In the end, Charlie Roan fails. On the radio at the end of the film they talk about civil unrest and riots in the wake of the end of the Purge. I think that this is intended to lead into the 5th film, but ultimately it is a bit of bad filmmaking because there isn’t enough emphasis put on it. I read the film as being about reforms and the effectiveness of reforms, and I was pretty disappointed in the message right up until the very end. At the last moment the film tells you that the reforms were useless, and the only thing that will actually work is force. This could be a studio decision (unlikely, given that they seemed to let Anarchy get made with a radically anti-capitalist message) or it could be a last-minute addition tacked on as the state of American politics took form near the movie’s release. But my reckoning is that the next (final?) movie will be about ending the Purge through revolution.

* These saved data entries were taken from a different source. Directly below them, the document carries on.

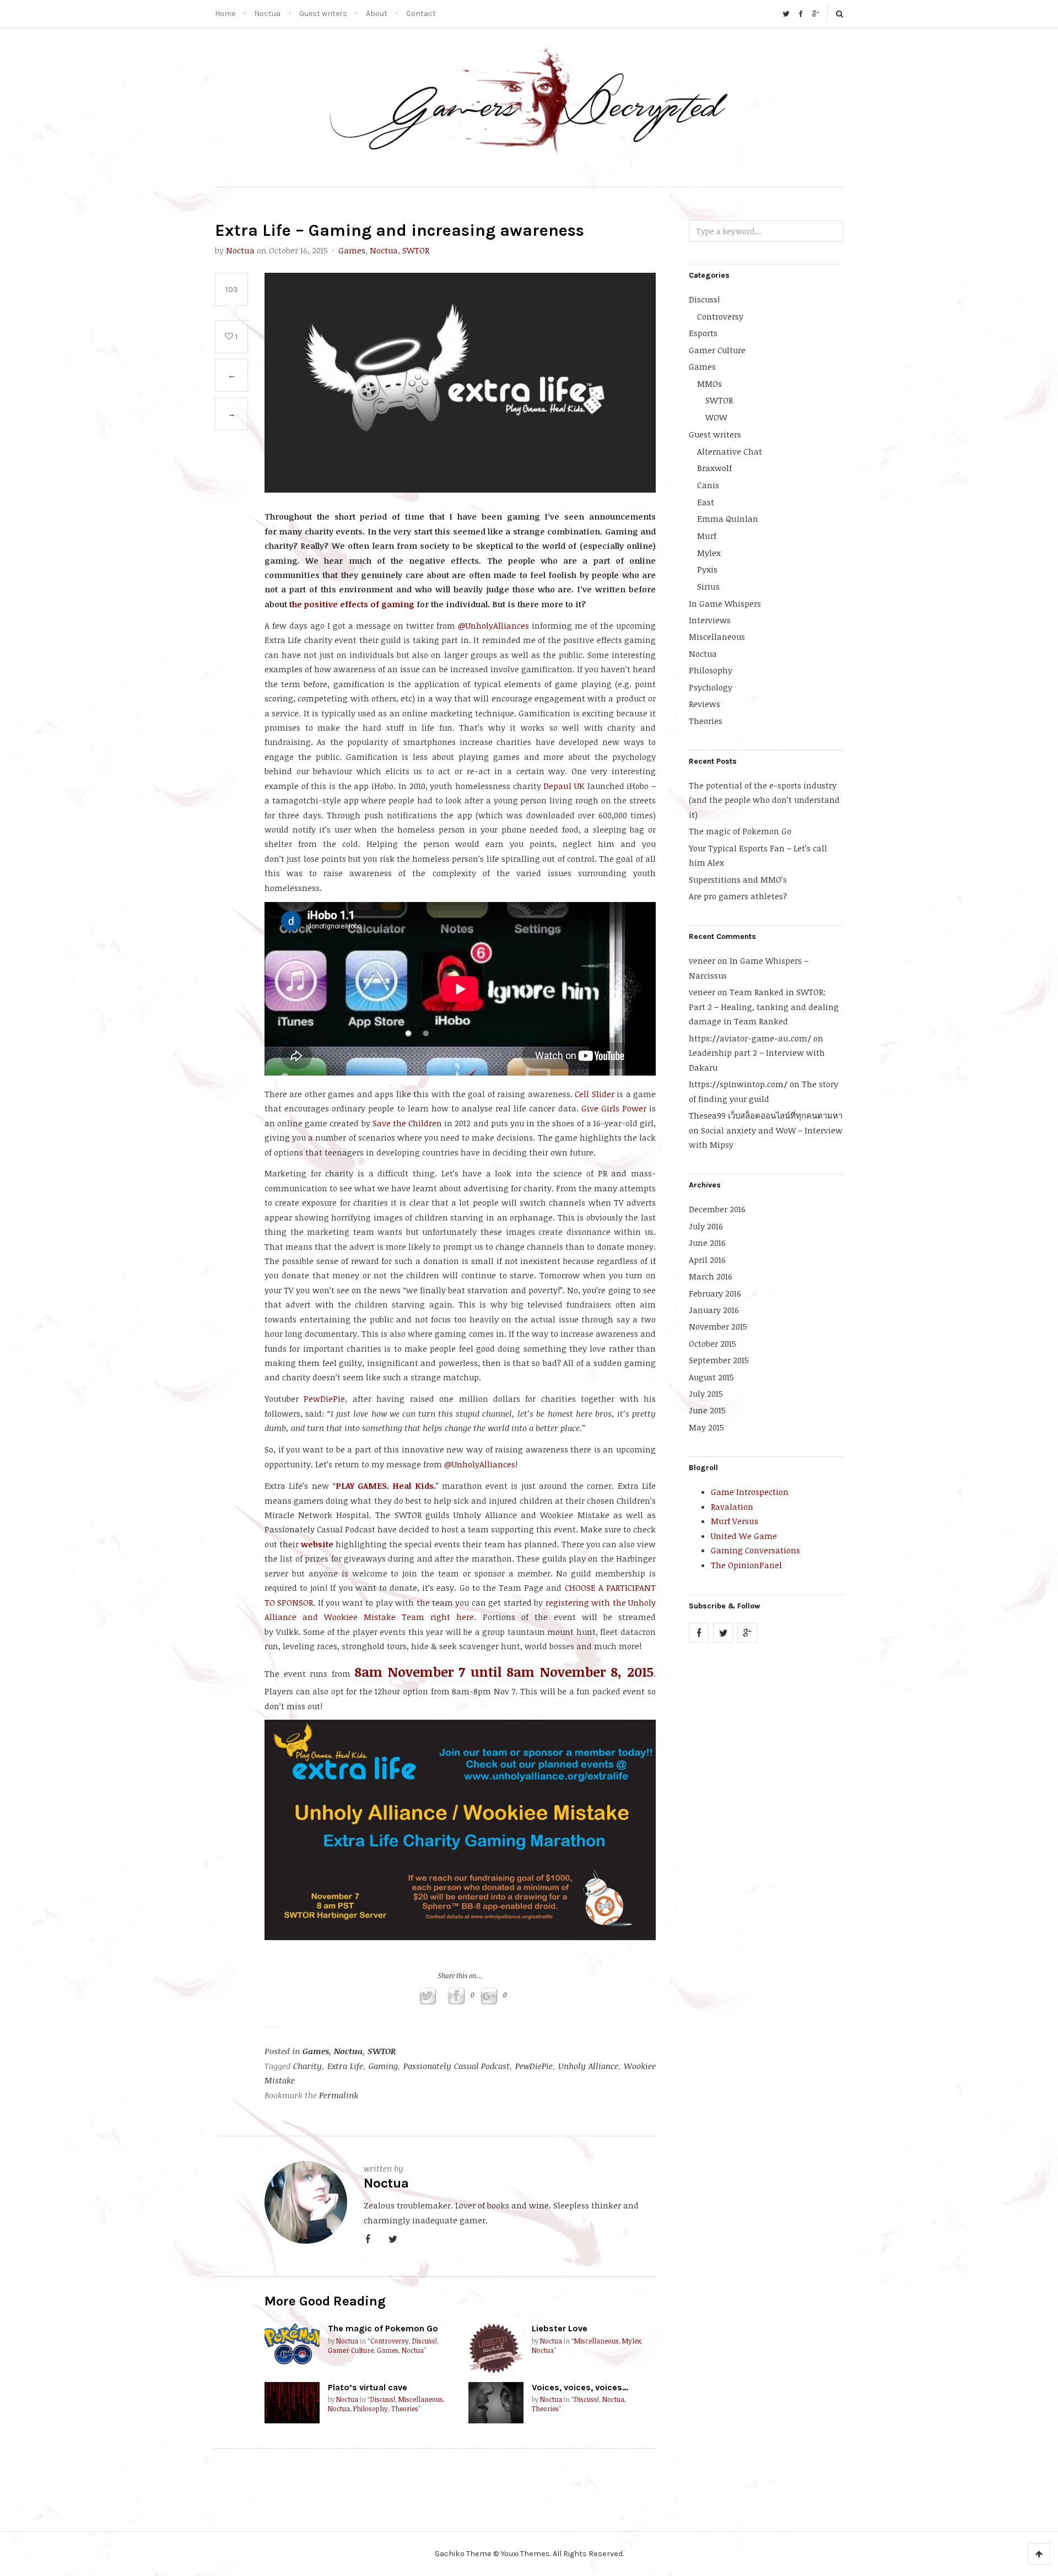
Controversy (389, 2341)
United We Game (744, 1535)
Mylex (631, 2341)
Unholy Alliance (588, 2065)
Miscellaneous (596, 2341)
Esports (703, 332)
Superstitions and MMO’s (738, 879)
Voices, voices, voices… (580, 2387)
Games (351, 250)
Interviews (710, 619)
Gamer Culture (351, 2350)
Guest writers (323, 13)
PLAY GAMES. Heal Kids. (386, 1485)
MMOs (709, 383)
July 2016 (706, 1226)
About (376, 13)
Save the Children (407, 1122)
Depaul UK (564, 785)
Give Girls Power (613, 1108)
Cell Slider (594, 1093)
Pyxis (707, 569)
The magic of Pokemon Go (383, 2328)
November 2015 (718, 1326)
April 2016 (707, 1259)
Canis (708, 484)
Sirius (708, 586)
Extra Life (345, 2065)
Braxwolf (714, 467)
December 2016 (717, 1208)
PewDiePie (324, 1398)
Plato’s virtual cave (367, 2387)
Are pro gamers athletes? (738, 895)
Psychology (710, 687)
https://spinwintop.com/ (738, 1083)
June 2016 (707, 1242)
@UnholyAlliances (493, 625)
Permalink (338, 2094)
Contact (421, 13)
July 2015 (706, 1393)
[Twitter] (785, 14)
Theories (404, 2408)
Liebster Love (559, 2328)
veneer (702, 960)
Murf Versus (734, 1520)
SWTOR (415, 250)
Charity (307, 2065)
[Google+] (815, 14)
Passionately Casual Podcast (456, 2065)
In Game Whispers (725, 603)
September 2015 (719, 1359)
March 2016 (710, 1276)
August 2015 (711, 1376)
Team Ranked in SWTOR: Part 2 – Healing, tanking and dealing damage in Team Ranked (764, 1006)
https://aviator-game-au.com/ (750, 1038)
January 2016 (714, 1309)
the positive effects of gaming (351, 603)
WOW (716, 417)
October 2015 (712, 1343)
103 (231, 289)
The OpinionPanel (746, 1564)
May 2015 (706, 1427)
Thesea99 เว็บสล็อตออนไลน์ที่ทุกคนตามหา (766, 1115)
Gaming (383, 2065)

I actually think that all the Purge movies believe in the tendency of humans towards good. Anarchy reveals that the populace doesn’t participate enough, leading to the use of government death squads in their place. To me this says that the average person doesn’t want the Purge, and that the oligarchs have to maintain the illusion of participation in order to maintain their control.

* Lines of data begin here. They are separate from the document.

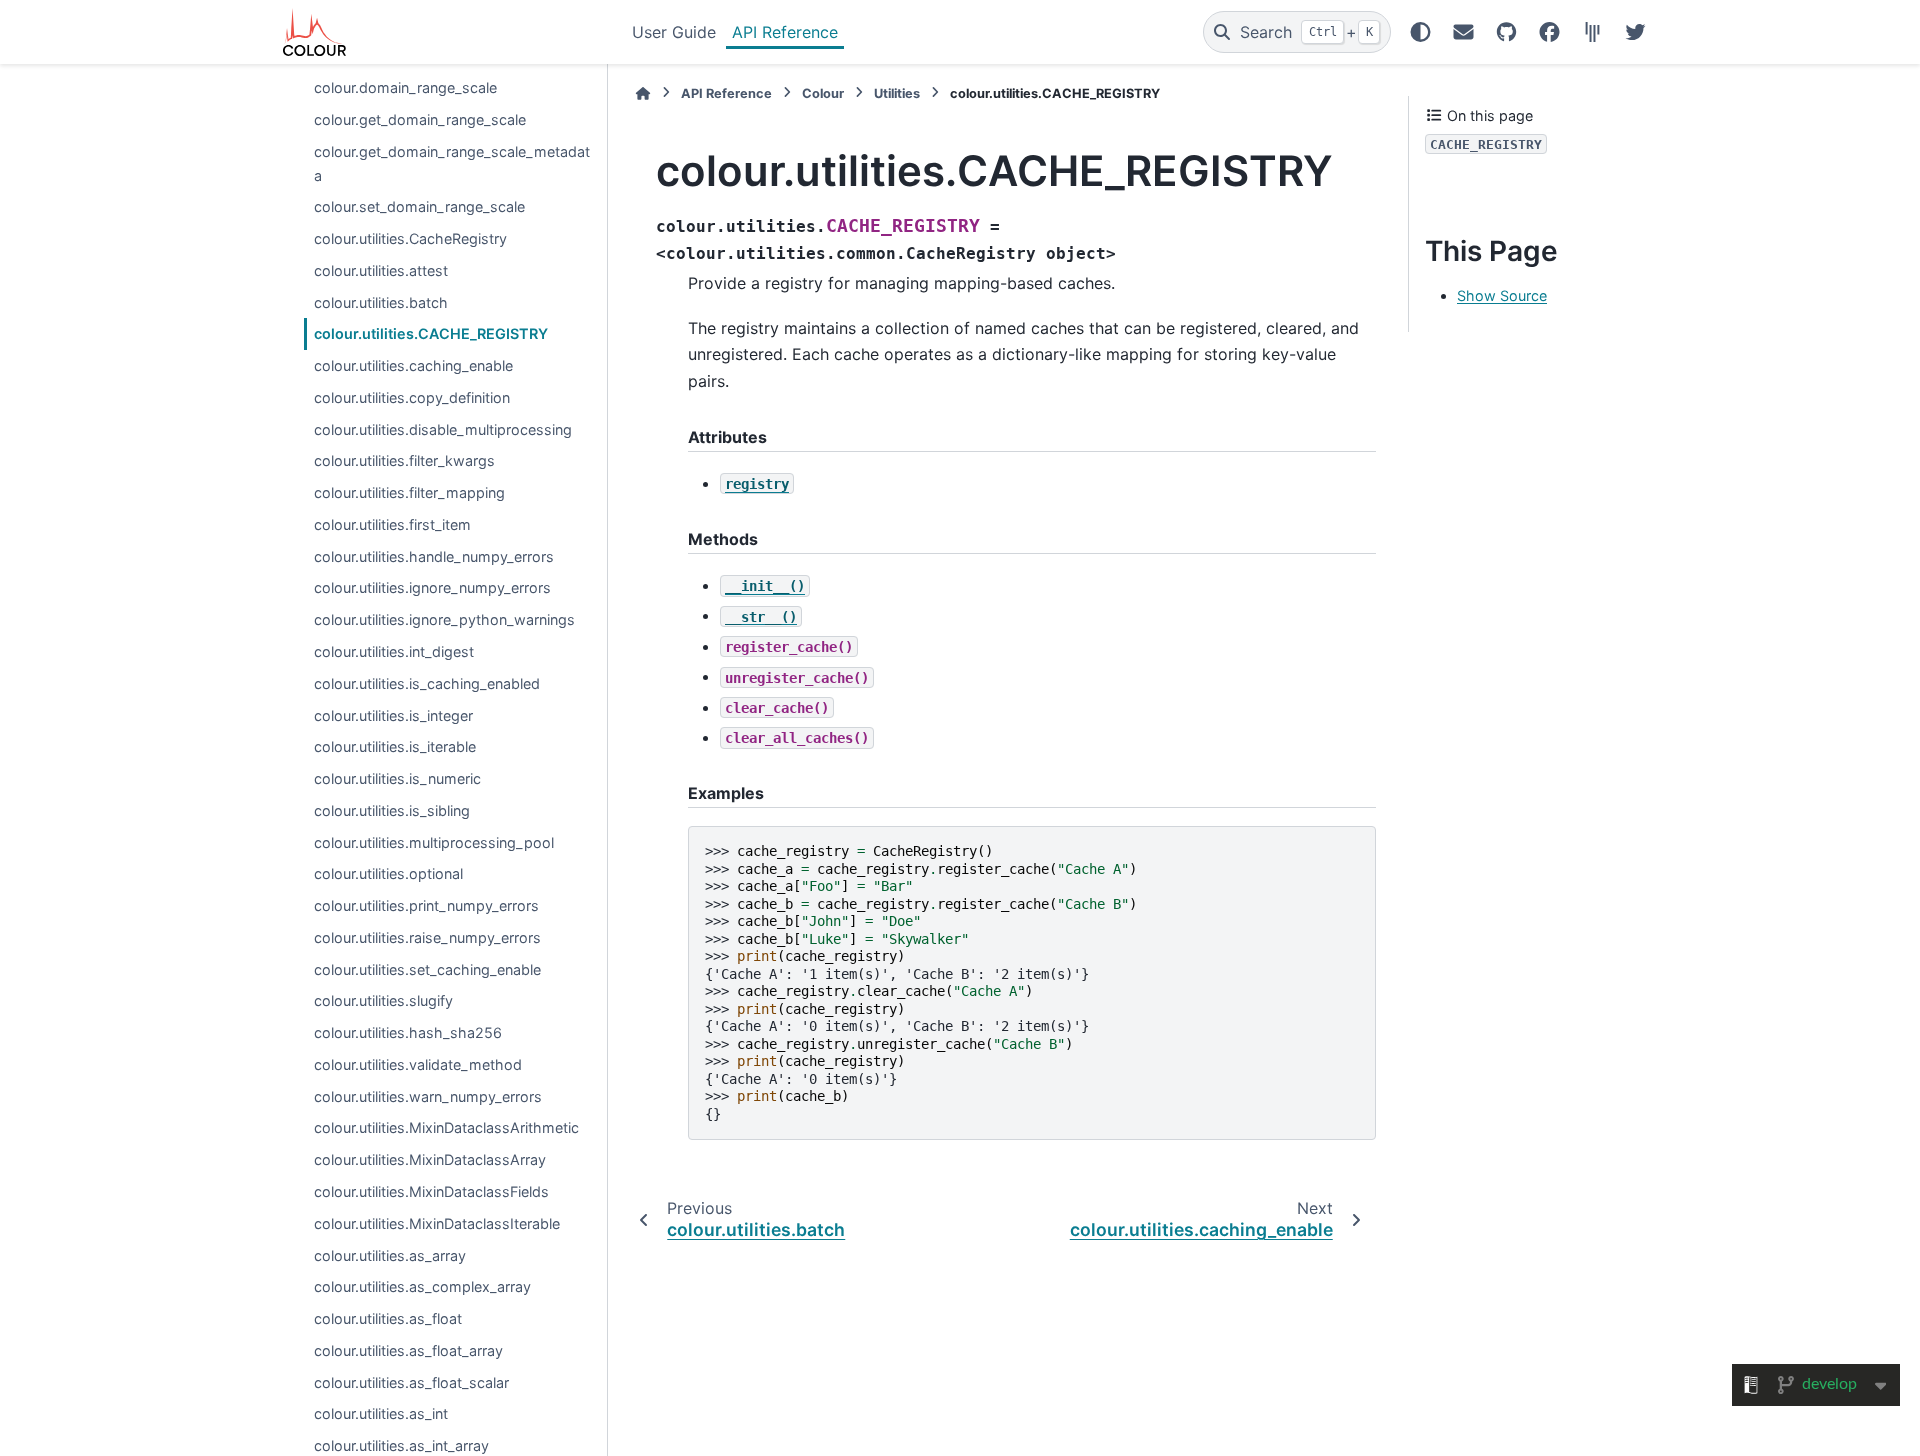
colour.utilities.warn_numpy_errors (428, 1096)
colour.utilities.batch (381, 302)
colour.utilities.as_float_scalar (411, 1382)
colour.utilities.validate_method (418, 1064)
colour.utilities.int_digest (394, 651)
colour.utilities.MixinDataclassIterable (437, 1223)
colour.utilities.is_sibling (392, 810)
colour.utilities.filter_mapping (409, 492)
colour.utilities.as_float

Also I think y’all are gonna like The First Purge. It is a radically different movie from the first 3, and better for it. Of all the Purge movies, it most effectively brings forth a vision of the Social Realist hero figure, which ain’t something we see too often in modern film.
The Purge Teens as a whole were terrible, I agree about them feeling like cookie cutter characters that the writer felt obliged to put in there. But the scene that bothered me most in this movie was when one of them is run over by protagonist in a spectacularly brutal shot, she is just minced by an ambulance going at high speed. And I end up feeling sorry for these horribly written teen troublemakers that are right out of a movie in the 50s with teens hassling shopkeeps. If we are talking purge movie logic, no one deserved vehicular manslaughter more…but still it was a messed up scene. And no one brings it up again! ever!
It’s such a gross, wish-fulfillment moment, getting revenge on those teens that scare you.
By running them over in your car!
I could be way off base here, but the teens read to me like a shitty allegory on “hip hop/thug culture”. Quotation marks included to indicate that the actual culture has nothing to do with it and I’m talking about racist white viewings of the culture.
There’s that classic white person line about how maybe white people played a part in putting black people in the ghettos, but black people are keeping themselves there by idolizing these “thugs” who get a little bit of money but immediately spend it all on flashy things. And that idolization causes other poor black people to spend all of their own money on flashy things they don’t need rather than save their money responsibly to help themselves get out of poverty. And so black people stay poor, not because of system racism, but because they keep buying shiny status symbols rather than spend their money responsible.
So the teens are the stereotype of black people with no impulse control just spending all their money as soon as they have it. The lead girl even killed her parents to really drive home the fact that she has destroyed her future just to have fun tonight. And all of this is especially stark because they’re attacking the incredibly respectable Joe. A man who is doing things the “right” way to try to improve his life.